# [SELECTED TEXT]

= Beginning of Section =

Yes, you are right on both counts - the massive scale & the financial motive driving the development of the platform. And I agree 100% with you on both counts, especially the $$$ being driven into these systems with an expectation of return, although I will also mention that there has always been a commercial element to art creation going back hundreds of years (and indeed I think of much of the corpus that a remix music artist pulls from was created originally not as art, but as commerce by monopolistic record companies).

I know there is likely a naivety into how I am thinking given the (possible) massive amounts of dollars involved and lack of transparency as to what the underlying technology actually does, or potentially someday will do. But I think there is also a broader issue at work here for me at least, and that is at what point do cultural artifacts become “owned” by us - the collective, the commons - for uses like remixing to build new works? Why is there such a high (and often arbitrary) commercial value on cultural works in the first place and who drives that demand & value?

Don’t get me wrong - I fully support fair and just compensation for artists, but doesn’t DALL-E also create new opportunities for artistic expression? Or maybe the underlying profit motive and potential for this tech to go sideways skews that too much?

As you can likely tell, I have much cognitive dissonance here between free culture (of which I see tools like DALL-E having a role in) vs the exploitation of that culture, in some cases for potentially malicious purposes.

Y’all will have to stand behind/with me as fans/believe of Everything is a Remix. If anyone can whisper into Kirby Fergurson’s ear, please suggest that he do a new film on this topic.

= End of Section =

Stored data entries:
= Beginning of Section =

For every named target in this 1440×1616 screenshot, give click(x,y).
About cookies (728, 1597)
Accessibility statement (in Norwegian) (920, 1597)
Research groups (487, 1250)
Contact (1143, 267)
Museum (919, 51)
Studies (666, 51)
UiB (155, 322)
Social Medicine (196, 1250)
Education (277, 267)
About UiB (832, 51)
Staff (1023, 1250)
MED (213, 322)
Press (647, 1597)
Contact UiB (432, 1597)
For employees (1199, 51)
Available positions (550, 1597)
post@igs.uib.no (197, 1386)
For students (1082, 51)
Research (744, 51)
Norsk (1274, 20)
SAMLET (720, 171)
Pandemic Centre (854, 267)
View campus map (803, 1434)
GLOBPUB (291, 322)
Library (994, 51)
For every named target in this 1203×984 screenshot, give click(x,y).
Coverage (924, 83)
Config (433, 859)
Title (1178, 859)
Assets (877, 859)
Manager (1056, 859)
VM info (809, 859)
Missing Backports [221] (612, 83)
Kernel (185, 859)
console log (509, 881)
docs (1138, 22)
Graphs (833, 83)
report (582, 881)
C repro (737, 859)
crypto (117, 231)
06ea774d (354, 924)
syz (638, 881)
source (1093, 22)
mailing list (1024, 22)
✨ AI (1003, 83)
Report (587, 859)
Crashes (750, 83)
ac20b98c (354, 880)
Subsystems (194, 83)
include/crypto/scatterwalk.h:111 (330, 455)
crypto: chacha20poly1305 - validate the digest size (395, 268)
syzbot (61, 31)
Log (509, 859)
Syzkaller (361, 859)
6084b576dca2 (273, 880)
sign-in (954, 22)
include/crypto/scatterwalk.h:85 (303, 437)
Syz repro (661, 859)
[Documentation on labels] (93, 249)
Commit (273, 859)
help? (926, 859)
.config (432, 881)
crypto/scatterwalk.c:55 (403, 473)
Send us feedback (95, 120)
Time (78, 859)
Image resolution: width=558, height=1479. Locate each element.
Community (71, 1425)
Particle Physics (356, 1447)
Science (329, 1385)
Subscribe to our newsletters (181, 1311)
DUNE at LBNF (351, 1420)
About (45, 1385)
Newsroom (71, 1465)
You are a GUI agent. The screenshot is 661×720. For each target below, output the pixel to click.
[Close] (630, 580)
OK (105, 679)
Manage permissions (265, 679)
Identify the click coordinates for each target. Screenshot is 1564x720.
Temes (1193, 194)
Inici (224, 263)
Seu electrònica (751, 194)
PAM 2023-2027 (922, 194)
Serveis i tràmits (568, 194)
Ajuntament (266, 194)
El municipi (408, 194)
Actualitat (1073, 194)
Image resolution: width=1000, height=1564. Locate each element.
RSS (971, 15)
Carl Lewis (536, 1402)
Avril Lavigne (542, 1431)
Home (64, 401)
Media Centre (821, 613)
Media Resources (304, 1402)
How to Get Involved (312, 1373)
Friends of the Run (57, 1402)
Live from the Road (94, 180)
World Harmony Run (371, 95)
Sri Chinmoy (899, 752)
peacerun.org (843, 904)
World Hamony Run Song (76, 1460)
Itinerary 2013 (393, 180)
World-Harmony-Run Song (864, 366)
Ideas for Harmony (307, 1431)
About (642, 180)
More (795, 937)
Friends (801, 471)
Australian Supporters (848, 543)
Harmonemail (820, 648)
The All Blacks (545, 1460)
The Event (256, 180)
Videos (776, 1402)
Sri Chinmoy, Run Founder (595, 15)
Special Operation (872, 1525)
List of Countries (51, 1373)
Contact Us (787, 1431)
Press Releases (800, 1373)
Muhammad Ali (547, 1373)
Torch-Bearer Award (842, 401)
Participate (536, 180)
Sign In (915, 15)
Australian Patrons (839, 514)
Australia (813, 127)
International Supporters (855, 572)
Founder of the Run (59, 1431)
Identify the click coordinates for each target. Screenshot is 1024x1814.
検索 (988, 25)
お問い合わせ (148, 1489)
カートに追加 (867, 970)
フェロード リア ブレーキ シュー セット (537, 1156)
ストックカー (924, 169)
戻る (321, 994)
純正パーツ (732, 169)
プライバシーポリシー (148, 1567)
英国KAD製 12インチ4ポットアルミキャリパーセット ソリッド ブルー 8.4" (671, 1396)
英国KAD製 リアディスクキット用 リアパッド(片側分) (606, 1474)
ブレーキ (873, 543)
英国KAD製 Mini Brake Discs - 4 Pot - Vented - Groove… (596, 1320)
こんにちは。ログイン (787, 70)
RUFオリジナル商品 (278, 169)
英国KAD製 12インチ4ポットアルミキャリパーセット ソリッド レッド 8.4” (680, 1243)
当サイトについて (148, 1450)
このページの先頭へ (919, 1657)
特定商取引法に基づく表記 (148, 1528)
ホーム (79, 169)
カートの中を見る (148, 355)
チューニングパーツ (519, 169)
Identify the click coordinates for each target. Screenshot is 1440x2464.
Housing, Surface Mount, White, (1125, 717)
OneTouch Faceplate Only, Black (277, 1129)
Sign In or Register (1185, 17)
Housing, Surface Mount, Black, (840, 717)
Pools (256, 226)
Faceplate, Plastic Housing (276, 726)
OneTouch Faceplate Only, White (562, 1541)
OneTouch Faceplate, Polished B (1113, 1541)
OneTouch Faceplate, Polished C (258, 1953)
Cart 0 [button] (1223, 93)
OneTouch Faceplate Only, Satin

= End of Section =

# [ACTION ITEM A]
According to the post about DALL-E and remix culture, what was much of the corpus a remix music artist draws from originally created as?
# [ACTION ITEM B]
Write what comes next in the post about DALL-E and remix culture, picking up after its final sentence.

# [EXERCISE RESPONSE A]
Commerce by monopolistic record companies, not art.

# [EXERCISE RESPONSE B]
If Everything is everything than end of discussion. Still I have to ask, given that we have no “in plain English” explanation (I miss Lee Lefever’s Common Craft videos) or “Explain AI Like I am a Five Year Old” to understand what exactly these things are doing, can we say it is remix in the sampling style of Girl Talk?

If the OpenAI Terms of Use stay in effect (they seem to be updated on a regular basis), their terms allow for commercialization of the artifacts it produced, BUT, they claim ownership. I would not know their goals, but can imaging disrupting the value chain of content is one if not a side interest.

I will ask again, without a clear understanding what these things fdo, how they create, how can we help the educators we work grasp what to do with these “creations”? And/or do we worry about the question from the article shared above from the Bulletin of the Atomic Scientists, by the ease of making of these things without a foundation of understanding, are we eroding the spirit of human curiosity/creativity by a tool of convenience?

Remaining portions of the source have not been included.